Как известно, поводом для роспуска Думы послужил отказ ее лишить депутатской неприкосновенности членов социал-демократической фракции, изобличенных в революционной агитации в войсках. Теперь документально установлено, что инициатива этого «заговора» принадлежала департаменту полиции, подославшему к с.-д. свою провокаторшу Жученко, которой удалось вовлечь в это дело депутата Озола и нескольких его товарищей. Тогда это не было известно, но кадетская фракция, от голосов которой зависело решение Думы, поняла, что дело это специально инсценировано правительством, и, после бурного заседания, в котором Струве, Маклаков и некоторые другие депутаты убеждали своих коллег пойти правительству на уступки, постановила голосовать против лишения неприкосновенности социал-демократов. Прочтя в газетах о том, как Струве с Маклаковым по своей инициативе ездили к Столыпину, пытаясь склонить его к какому-нибудь компромиссу, я написал следующую эпиграмму на Струве:
Я не знал тогда, как я был прав в оценке политического поведения Струве. Только теперь, в эмиграции, из воспоминаний графа Коковцова, я узнал, что роспуск второй Думы был предрешен правительством еще ранее ее созыва и что непосредственно после роспуска 1-ой Думы уже было заготовлено новое положение о выборах, опубликованное в указе 3-го июня 1907 года. Коковцов с нескрываемой иронией рассказывает о жалкой роли Струве и Маклакова, приехавших к Столыпину искать компромисса для сохранения Думы, самое существование которой было лишь инсценировкой, необходимой Столыпину для оправдания перед умеренными кругами заранее им задуманного государственного переворота.
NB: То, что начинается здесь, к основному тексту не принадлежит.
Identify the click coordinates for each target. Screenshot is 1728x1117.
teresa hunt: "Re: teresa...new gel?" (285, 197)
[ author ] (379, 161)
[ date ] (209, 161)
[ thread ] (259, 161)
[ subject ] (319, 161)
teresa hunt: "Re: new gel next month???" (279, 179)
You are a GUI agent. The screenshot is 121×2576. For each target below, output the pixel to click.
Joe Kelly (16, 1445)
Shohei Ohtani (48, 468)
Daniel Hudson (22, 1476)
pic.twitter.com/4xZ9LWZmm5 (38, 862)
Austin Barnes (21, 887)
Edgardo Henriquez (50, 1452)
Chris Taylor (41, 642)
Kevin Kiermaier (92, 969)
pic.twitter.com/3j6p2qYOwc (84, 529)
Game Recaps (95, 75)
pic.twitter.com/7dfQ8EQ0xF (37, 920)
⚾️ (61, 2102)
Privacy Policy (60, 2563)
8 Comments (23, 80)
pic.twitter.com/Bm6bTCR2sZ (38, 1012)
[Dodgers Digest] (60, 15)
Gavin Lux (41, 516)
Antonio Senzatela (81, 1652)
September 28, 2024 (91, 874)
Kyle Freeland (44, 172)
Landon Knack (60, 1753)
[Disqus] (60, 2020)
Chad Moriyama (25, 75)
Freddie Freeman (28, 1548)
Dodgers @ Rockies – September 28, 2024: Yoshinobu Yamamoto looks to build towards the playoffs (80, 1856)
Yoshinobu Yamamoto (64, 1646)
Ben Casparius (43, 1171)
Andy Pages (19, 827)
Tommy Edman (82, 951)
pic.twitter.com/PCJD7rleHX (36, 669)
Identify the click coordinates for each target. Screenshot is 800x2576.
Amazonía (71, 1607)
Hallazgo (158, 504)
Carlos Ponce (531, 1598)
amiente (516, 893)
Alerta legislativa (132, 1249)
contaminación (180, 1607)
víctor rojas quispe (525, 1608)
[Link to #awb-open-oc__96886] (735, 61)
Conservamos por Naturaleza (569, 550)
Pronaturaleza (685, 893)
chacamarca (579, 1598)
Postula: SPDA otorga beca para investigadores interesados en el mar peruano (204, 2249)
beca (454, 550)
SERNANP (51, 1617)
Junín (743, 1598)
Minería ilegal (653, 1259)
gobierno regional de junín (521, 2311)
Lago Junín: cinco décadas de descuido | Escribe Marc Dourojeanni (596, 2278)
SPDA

Следствие по делу о Выборгском воззвании длилось почти полтора года. Дело было несложное: люди открыто составили воззвание и подписали его. Никто из привлеченных к суду членов Думы этого не отрицал. Юридическое затруднение для применения 129 статьи заключалось в том, что эти действия были нами совершены на территории Финляндии. Для того, чтобы обвинить нас в «призыве к ниспровержению государственного строя» — квалификация и по существу не вполне подходящая к воззванию, призывавшему лишь не платить налогов и не отбывать воинской повинности до созыва новой Думы, — нужно было доказать, что воззвание распространялось нами в России. Иначе не было бы самого преступления, а лишь покушение его совершить. Поэтому следствие тщательно собирало всевозможные факты о распространении Выборгского воззвания. Факты были одиночные, и притом отсутствовала связь между составителями и распространителями преступного акта. Главным козырем обвинения был точно установленный факт, что из окон поездов, везших депутатов из Выборга в Петербург, кем-то разбрасывались свежеотпечатанные листки воззвания.
Вот эти-то затруднения следствия и затянули его до поздней осени 1907 года.
Если не ошибаюсь, вызвали нас в Петербург на судилище в ноябре. Не помню точно числа подсудимых. Во всяком случае их было больше 150 человек. Правительство само было заинтересовано в ограничении числа подсудимых, дабы не создалось впечатления, что участвовало в воззвании большинство Думы. Поэтому список подсудимых был составлен по корректурному оттиску воззвания, и все члены Думы, либо уехавшие из Выборга до конца заседаний, либо отсутствовавшие, хотя бы они присоединили свои подписи впоследствии, не были привлечены к суду. В частности, не был привлечен Ф. И. Родичев, находившийся в это время с думской делегацией в Лондоне и присоединивший свою подпись телеграммой. Это обстоятельство дало ему возможность быть бессменным депутатом всех четырех Дум. С другой стороны, несколько депутатов, хотя не бывших в Выборге, но заранее давших полномочие поставить свою подпись под воззванием, оказались вместе с нами на скамье подсудимых.
Как радостно было встретиться вновь со своими товарищами по первой Думе, с которыми столько было пережито за 72 дня ее существования! Создавалась иллюзия, что наша Дума опять воскресла. Снова фракционные и общие заседания, снова знакомые лица и речи ораторов. Только предмет обсуждения другой: не законопроекты и не ответный адрес на тронную речь, а целый ряд вопросов о том, как вести себя на скамье подсудимых, кому поручить произнесение ответственных речей, в какой последовательности и пр. Партия Народной Свободы выдвинула лучших своих ораторов — Петрункевича, Винавера, Набокова, Кокошкина, трудовики и эсдеки тоже выставили своих. Заключительное слово было предоставлено бывшему председателю Думы Муромцеву.
В назначенный для суда день мы собрались в здании Окружного суда. Обстановка скорее походила на один из больших дней думских заседаний. Еще на улице, проходя в ворота Окружного суда, мы попадали в плен к знакомым по Думе фотографам, которые со всех сторон направляли на нас свои аппараты. Во дворе и коридорах суда — завсегдатаи думских заседаний: журналисты, видные политические деятели, «политические» дамы. При входе публика нас осыпала цветами, и каждый в отдельности получил по цветку. Эта пошловатая демонстрация была многим не по вкусу, но, чтобы не обидеть сочувствующих нам дам, мы вошли в судебное заседание с цветами в петлицах. Со времени процесса 193-х судебные залы не вмещали такого количества подсудимых. Садимся на стулья, поставленные амфитеатром. Впереди, за столиками, наши защитники — Маклаков, Тесленко, Зарудный, Бернштам, Соколов и другие адвокаты, приобретшие известность на политических процессах.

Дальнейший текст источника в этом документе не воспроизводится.